Rather than the fit showing insensitivy toward the fat, it actually works the other way. Fat people are demonstrating insensitivity toward the fit.
Many obese people, despite publicized warnings, continue to publicly consume vast quantities of edible junk. [See Katherine S.’s description below of diners at the Golden Corral restaurant in South Carolina.] The problem is, orgies shouldn’t be public. Those who are committing slow suicide by way of gluttony should at least be discreet. After all, their eating habits are going to cost us all. We will see astronomically increased expenditures for the conditions that result from obesity, particulaly diabetes and heart disorders.
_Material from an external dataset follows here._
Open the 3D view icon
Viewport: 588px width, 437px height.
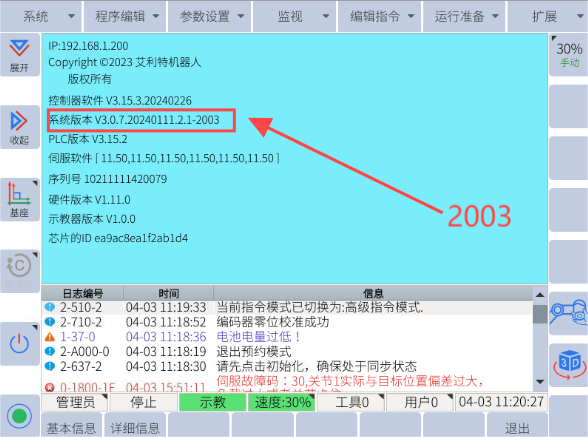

If someone is going to flagrantly court disease and an early death, I say he should do it in the privacy of his own home.
Secondly, the obese show little sensitivity to the almost universal human aversion to naked, unclothed fat. They dress in midriffs and unbuttoned shirts, tight shorts and clingy nylon skirts, halter tops and low-cut jeans even when they weigh 350 or 400 pounds. Arguably, many of these people cannot afford nice clothes and obviously it is difficult to find clothes when you are large. I can understand that. But, Good Will and Salvation Army outlets are filled with dirt-cheap clothes and the fabric stores are filled with reams of cheap fabrics. There are alternatives. The unemployed and underemployed often have time on their hands and could sew. Besides, if people can’t afford decent clothes, how is it so many can afford cable TV, electronic games and movies?
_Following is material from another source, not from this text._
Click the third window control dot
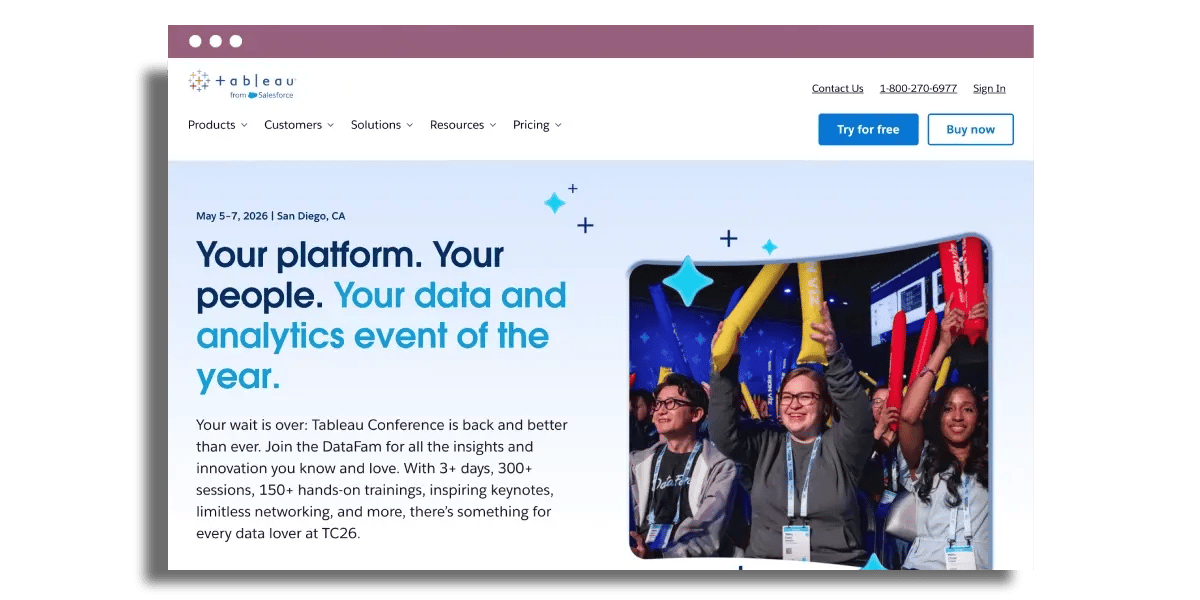 tap(235, 41)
By the way, Jamie Oliver, the famous TV chef, is also convinced many people are fat today because they are disconnected from food and don’t cook. He doesn’t make the point, as I have, that this represents a misguided search for ease and a spiritual malaise, but Oliver essentially agrees that it’s not just what you eat, but how you eat. Oliver has set about teaching the overweight to cook.
Here is an article that appeared in the New York Times this week about Oliver’s campaign in the Huntington-Ashland metropolitan area of West Virginia, where nearly half of the adults are obese. Oliver conducted a similar project in Rotherham, England, teaching the locals how to make simple meals. “They thought that cooking a meal and feeding it to your family was for posh people,” he said. Some participants didn’t own kitchen tables and ate take-out food on their floors.